> _What is being asked_
What do the lines from the top of the data through the line with "The image size is (1080, 542)." say? Quote them exactly and include both ends.

>>>>>

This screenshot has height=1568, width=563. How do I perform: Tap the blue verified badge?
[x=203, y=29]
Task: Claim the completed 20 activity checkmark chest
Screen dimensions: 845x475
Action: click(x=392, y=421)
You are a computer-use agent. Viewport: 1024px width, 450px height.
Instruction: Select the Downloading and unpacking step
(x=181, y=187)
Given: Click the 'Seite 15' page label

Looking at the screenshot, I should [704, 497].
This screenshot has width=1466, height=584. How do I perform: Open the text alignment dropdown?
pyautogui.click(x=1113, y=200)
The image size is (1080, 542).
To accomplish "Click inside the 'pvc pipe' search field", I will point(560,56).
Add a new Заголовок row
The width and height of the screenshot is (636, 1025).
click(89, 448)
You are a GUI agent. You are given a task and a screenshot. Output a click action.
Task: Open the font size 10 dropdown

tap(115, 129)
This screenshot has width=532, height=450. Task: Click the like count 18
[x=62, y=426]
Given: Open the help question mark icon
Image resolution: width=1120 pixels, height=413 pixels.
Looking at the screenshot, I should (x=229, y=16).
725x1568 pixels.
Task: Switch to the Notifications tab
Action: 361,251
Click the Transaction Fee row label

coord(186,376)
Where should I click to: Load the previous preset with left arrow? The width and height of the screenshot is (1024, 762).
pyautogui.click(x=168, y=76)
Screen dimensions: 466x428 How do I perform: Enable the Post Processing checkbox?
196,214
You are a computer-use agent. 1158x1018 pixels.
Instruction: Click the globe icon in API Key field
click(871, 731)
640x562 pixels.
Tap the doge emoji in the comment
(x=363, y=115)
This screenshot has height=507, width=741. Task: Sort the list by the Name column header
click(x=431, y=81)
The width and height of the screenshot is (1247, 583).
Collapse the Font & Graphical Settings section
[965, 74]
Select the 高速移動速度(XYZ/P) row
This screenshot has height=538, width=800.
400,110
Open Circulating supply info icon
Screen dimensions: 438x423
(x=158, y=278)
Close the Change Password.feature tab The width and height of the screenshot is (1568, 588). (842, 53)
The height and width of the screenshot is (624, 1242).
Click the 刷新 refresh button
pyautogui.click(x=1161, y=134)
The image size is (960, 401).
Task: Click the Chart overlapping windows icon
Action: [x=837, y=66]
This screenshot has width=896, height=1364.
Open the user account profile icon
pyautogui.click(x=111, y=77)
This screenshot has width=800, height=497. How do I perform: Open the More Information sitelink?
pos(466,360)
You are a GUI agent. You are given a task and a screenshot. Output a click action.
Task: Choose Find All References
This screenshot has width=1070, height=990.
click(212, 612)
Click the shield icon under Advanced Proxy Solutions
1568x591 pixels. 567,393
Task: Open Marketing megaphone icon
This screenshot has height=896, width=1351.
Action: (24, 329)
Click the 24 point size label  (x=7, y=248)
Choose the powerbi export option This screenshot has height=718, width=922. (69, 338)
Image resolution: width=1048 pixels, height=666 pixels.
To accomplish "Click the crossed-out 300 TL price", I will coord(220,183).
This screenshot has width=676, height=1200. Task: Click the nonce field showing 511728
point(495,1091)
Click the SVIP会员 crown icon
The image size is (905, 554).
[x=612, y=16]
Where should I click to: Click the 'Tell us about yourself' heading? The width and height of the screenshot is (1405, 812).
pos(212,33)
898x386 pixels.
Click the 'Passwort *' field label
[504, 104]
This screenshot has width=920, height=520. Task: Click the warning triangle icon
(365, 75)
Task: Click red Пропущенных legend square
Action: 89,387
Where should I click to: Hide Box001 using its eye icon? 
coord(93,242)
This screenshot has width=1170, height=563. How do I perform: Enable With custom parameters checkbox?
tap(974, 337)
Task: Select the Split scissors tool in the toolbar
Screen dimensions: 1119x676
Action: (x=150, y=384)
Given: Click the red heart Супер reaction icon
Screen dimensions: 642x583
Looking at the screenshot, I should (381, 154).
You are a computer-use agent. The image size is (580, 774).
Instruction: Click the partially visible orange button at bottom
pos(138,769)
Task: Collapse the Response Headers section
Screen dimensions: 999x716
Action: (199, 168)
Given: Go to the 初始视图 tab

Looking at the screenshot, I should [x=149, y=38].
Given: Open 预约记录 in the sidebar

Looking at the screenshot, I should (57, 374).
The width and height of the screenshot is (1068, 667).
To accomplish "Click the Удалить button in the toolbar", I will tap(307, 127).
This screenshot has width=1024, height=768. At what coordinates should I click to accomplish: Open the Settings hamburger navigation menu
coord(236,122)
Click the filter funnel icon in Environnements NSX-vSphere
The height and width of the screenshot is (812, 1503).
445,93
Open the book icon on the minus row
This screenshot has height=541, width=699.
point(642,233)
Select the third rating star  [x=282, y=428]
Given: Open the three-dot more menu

<<<<<

> _Reply_
This screenshot has height=1568, width=563. How do I perform: Tap the blue verified badge?
[x=203, y=29]
Task: Claim the completed 20 activity checkmark chest
Screen dimensions: 845x475
Action: click(x=392, y=421)
You are a computer-use agent. Viewport: 1024px width, 450px height.
Instruction: Select the Downloading and unpacking step
(x=181, y=187)
Given: Click the 'Seite 15' page label

Looking at the screenshot, I should [704, 497].
This screenshot has width=1466, height=584. How do I perform: Open the text alignment dropdown?
pyautogui.click(x=1113, y=200)
The image size is (1080, 542).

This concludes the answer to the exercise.